---- Document segment
There are also a number of switches that can be set in the makefile.

Here is a sample of the control panel at the top of the makefile:

COMPILER  = gnu
OPTIMIZE  = yes
DEBUG     = no
PROFILE   = no
MPI       = no
PAPI      = no
VEC_INFO  = no
VERIFY    = no
PAUSE     = no
BINARY_DUMP = no
BINARY_READ = no

-> Optimization enables the -O3 optimization flag.

-> Debugging enables the -g flag.

-> Profiling enables the -pg flag. When profiling the code, you may
   wish to significantly increase the number of lookups (with the -l
   flag) in order to wash out the initialization phase of the code.

-> MPI enables MPI support in the code.

-> The PAPI flag is explained below.

-> VEC_INFO enables some additional information regarding the success or
   failure of the compiler's use of vectorization techniques during
   compilation.

-> VERIFY enables a verification mode, the details of which are explained below.

-> Binary dump mode writes a binary file containing a randomized data set
   of cross sections. This can be used in tandem with the binary read mode
   to skip generation of cross section data every time the program is run.
--------
■ To be done
Continue the makefile switch documentation from the point at which it ends. The accompanying data is not required.
---- Given material
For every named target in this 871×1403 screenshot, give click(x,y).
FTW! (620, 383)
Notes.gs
--------
■ Answer
   Note that if you create the grid when specifying the -G flag as
   "nuclide", data for the unionized energy grid will not be written, and
   therefore any subsequent runs using that file in binary read mode must
   also use the -G nuclide option. Files generated for the unionized grid
   can also be used when running in the nuclide grid mode.

-> Binary read mode reads the binary file created by the binary dump mode
   as a (usually) much faster substitution for randomly generating XS
   data on-the-fly. This mode is particularly useful if running on
   simulators where walltime minimization is extremely critical for
   logistical reasons.

==============================================================================
MPI Support
==============================================================================

While XSBench is primarily used to investigate "on node parallelism" issues,
some systems provide power & performance statistics batched in multi-node
configurations. To accommodate this, XSBench provides an MPI mode which
runs the code on all MPI ranks simultaneously. There is no decomposition
across ranks of any kind, and all ranks accomplish the same work. There is
only one point of MPI communication (a reduce) at the end, which aggregates
the timing statistics and averages them across MPI ranks before printing them
out.

MPI support can be enabled with the makefile flag "MPI". If you are not using
the mpicc wrapper on your system, you may need to alter the makefile to
make use of your desired compiler.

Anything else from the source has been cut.